Whether you realize it or not, your dog views you and your family as his own private wolf pack. In the canine world every pack has its own dominance hierarchy. This pack mentality means that in your dog’s mind you are either a leader or a follower. As in the human world, leaders give commands and followers do what the leader says. Your dog’s instinct is to figure out where he falls in the pack hierarchy. You may think you are your dog’s “master” but your actions may be telling the dog something else. If you want your dog to follow your commands (instead of the other way around) you can do a few simple things to show that you are the boss. Being leader of the pack has nothing to do with harsh punishment. It has everything to do with consistency and setting limits.

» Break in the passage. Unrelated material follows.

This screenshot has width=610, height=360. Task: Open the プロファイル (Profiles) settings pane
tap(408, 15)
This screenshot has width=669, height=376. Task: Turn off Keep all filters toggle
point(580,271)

You need to set the rules from the first moment you meet your dog. Because you are the leader, your dog shouldn’t be calling the shots. For example, leaders control who gets fed when. You should get to eat your dinner first and you should make Rover “sit” before he gets access to his food bowl. The “sit” and “down” commands are powerful tools you can use to let your dog know you are the ruler of the roost. Before he gets to go out on a walk, make Rover sit while you attach his leash. If Rover is being a nuisance while you are cooking dinner, put him in a down stay and if he gets up, put him back into the down stay as many times as necessary until you (not the dog) decide its okay for him to get up.
If Rover is lying in the middle of your way and won’t move, don’t walk around him. In a wolf den, dominant dogs lie where they want to and dogs lower on the dominance scale move out of the way. If you walk around your dog, your dog will assume this is an act of submission on your part. Also make sure you go through doorways before your dog. It sounds obvious, but pack leaders lead, so don’t follow your dog. Even asking for affection can be an act of dominance from the canine perspective. Dogs that demand attention are asserting dominance, so if your dog gets pushy, ignore him. When you are ready to pet him, ask him to sit first. In the leader-follower game, making a few little changes can have a powerful effect on the way you relate to your dog.